British backpacker, 23, became first person to be killed by a sea snake in Australia when he was bitten on the thumb while working on a fishing trawler, inquest hears
- Harry Evans died on a fishing trawler off the Northern Territory of Australia
- 23-year-old was bitten on the thumb by a sea snake that was in a net on board
- He quickly became ill and lost consciousness and died despite crew’s efforts
An inquest has opened into the death of a British backpacker who became the first person ever to have died after being bitten by a sea snake in Australia.
Harry Evans, 23, died on October 4 last year while he was working on a relative’s fishing trawler in the sea off the Northern Territory of Australia.
While he was lowering the fishing nets that had been hauled in onto the deck, he was bitten on the thumb by a sea snake.
Harry Evans, pictured here earlier on his trip, died while he was working on a relative’s fishing trawler
Mr Evans (on the left) with his twin brother George, died after he was bitten by a sea snake in a net on board the boat
Mr Evans quickly fell ill and lost consciousness and despite the crew’s frantic efforts to resuscitate him, he died on board.
It is believed to be the first recorded death from a sea snake in Australia.
His body was later repatriated to the UK and his funeral took place in November.
An inquest into his death was opened at Bournemouth Coroners Court today where it was heard Mr Evans was working on board the Ocean Exporter vessel.

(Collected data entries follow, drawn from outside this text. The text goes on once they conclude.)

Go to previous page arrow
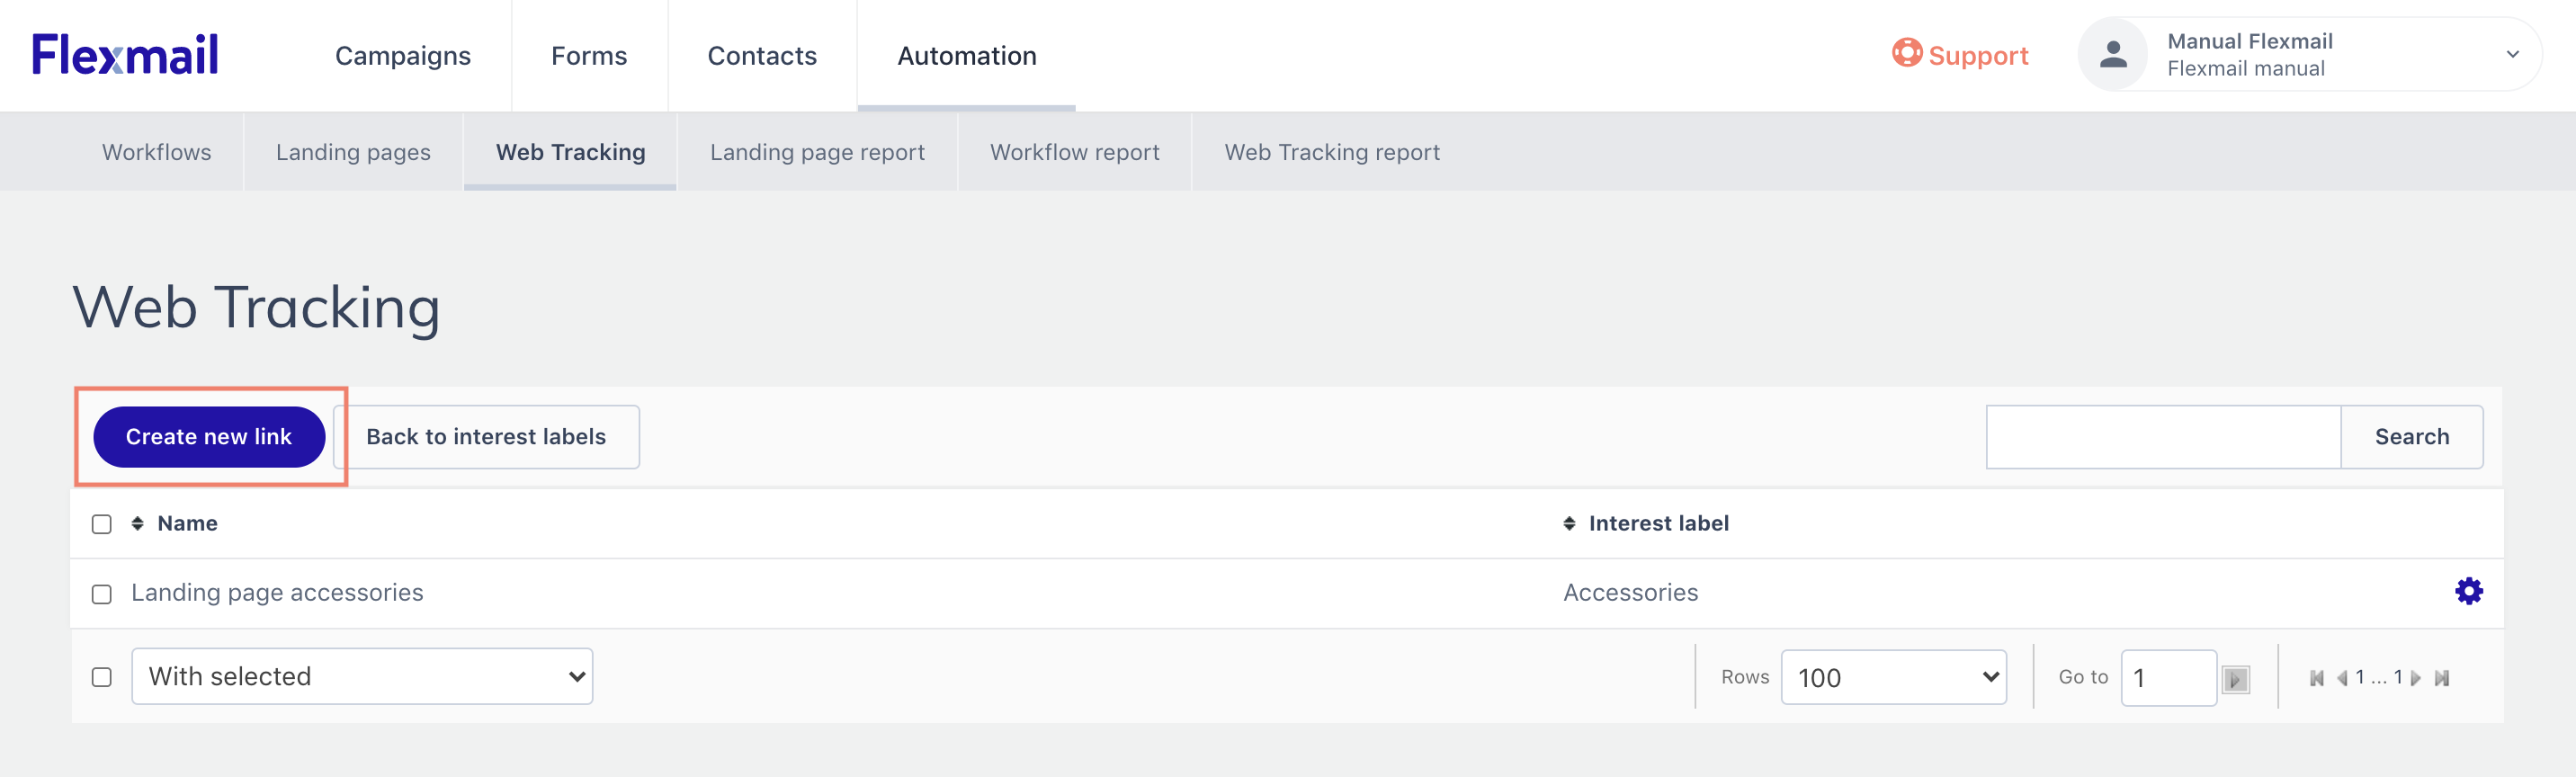Viewport: 2576px width, 777px height. pos(2341,678)
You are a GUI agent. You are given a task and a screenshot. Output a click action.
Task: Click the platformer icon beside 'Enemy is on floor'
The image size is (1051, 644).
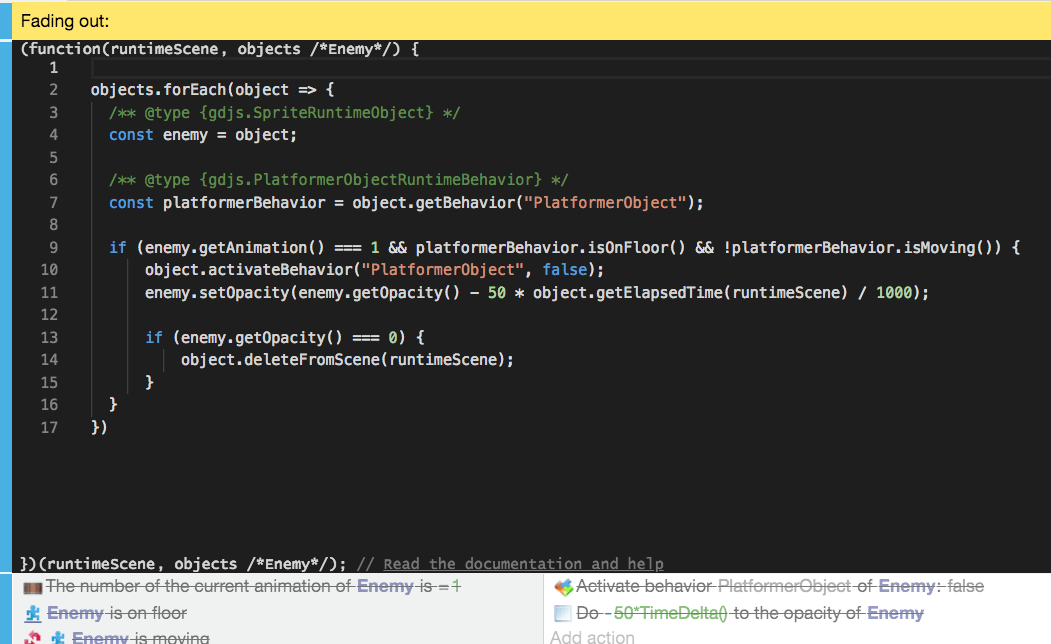click(x=33, y=613)

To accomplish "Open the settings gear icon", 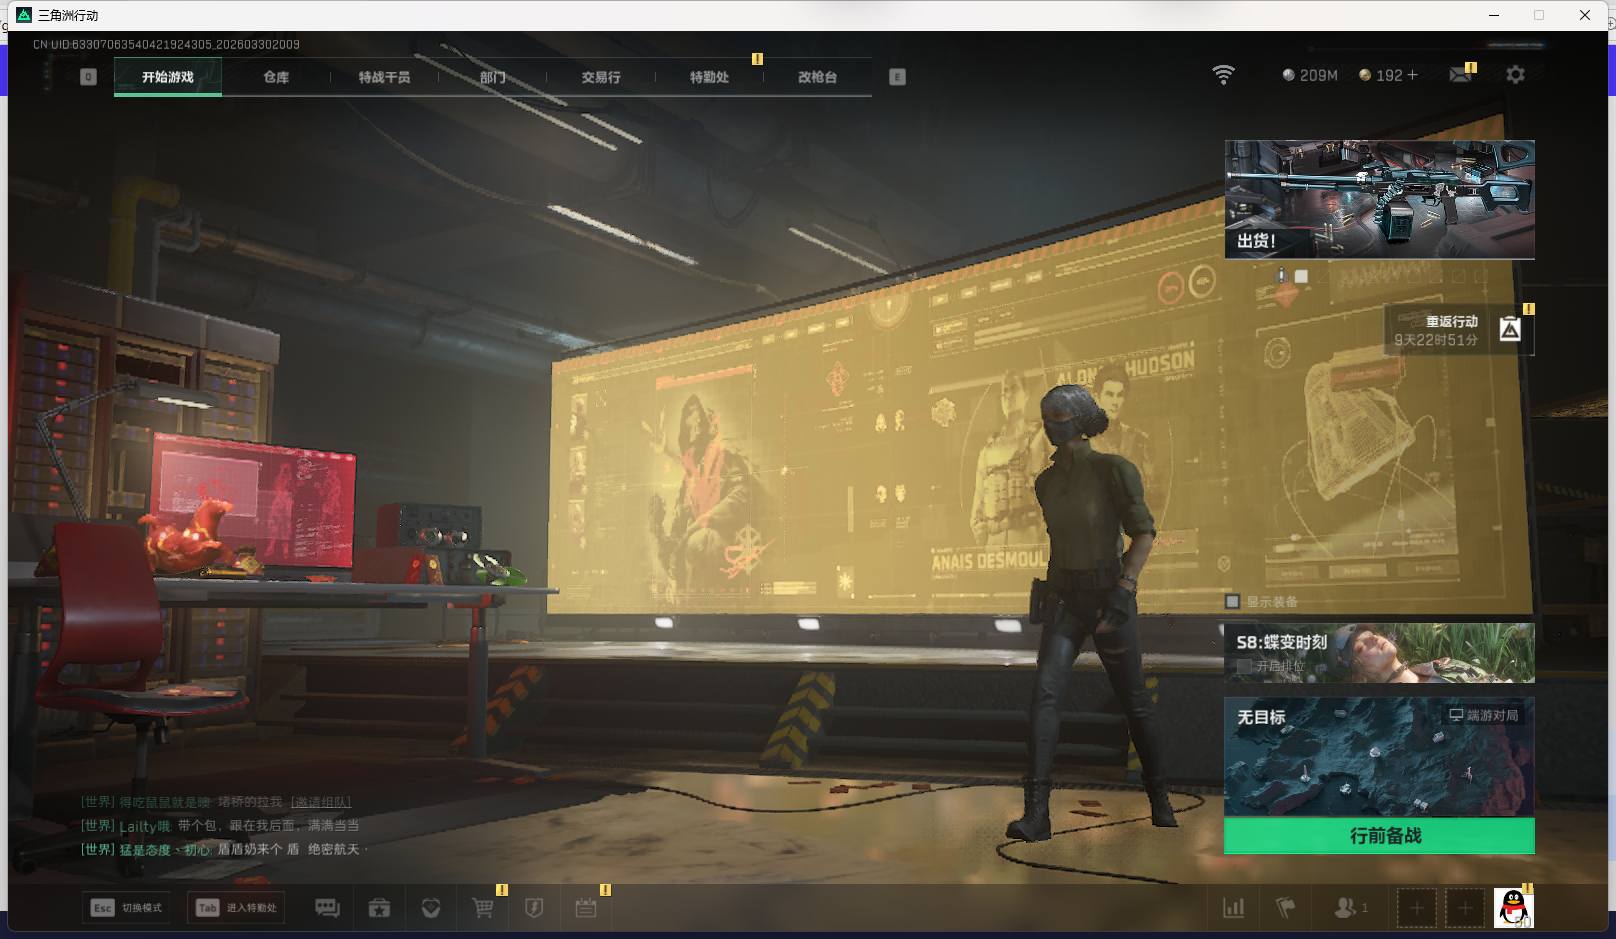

A post mortem examination was carried out at the Royal Darwin Hospital in Australia and the cause of death was recorded as sea snake bite.
Coroner Brendan Allen adjourned the inquest until October 2 and requested reports from Mr Evans’ family, GP and from the Foreign and Commonwealth Office, who are liaising with the Australian authorities.
What is a sea snake?
There are 70 known species of sea snake – 30 of which are found in Australia. Pictured, the Olive sea snake (Aipysurus laevis)
Some 30 of the 70 known species of sea snake are found in Australia.
Sea snakes are venomous but are considered to be non-aggressive and rarely attack unless provoked. The snake which bit Mr Evana is understood to have become agitated as it was dragged in the net.
Of the 55 species of true sea snakes, most adults measure around 1–1.5 metres (3.3–5 feet) long, though some may reach 2.7 metres.
They are restricted to coastal areas of the Indian and western Pacific oceans, except for the yellow-bellied sea snake which can be found in open ocean from Africa eastward across the Pacific to the west coast of the Americas.
There are two independently evolved groups: the true sea snakes (subfamily Hydrophiinae), which are related to Australian terrestrial elapids, and the sea kraits (subfamily Laticaudinae), which are related to the Asian cobras.
Although their venom is the most potent of all snakes, human fatalities are rare because sea snakes are not aggressive, their venom output is small, and their fangs are very short.
According to the Marine Education Society of Australasia, most sea snake bites occur on trawlers, although only a small proportion are fatal to humans because it is rare for much venom to be injected.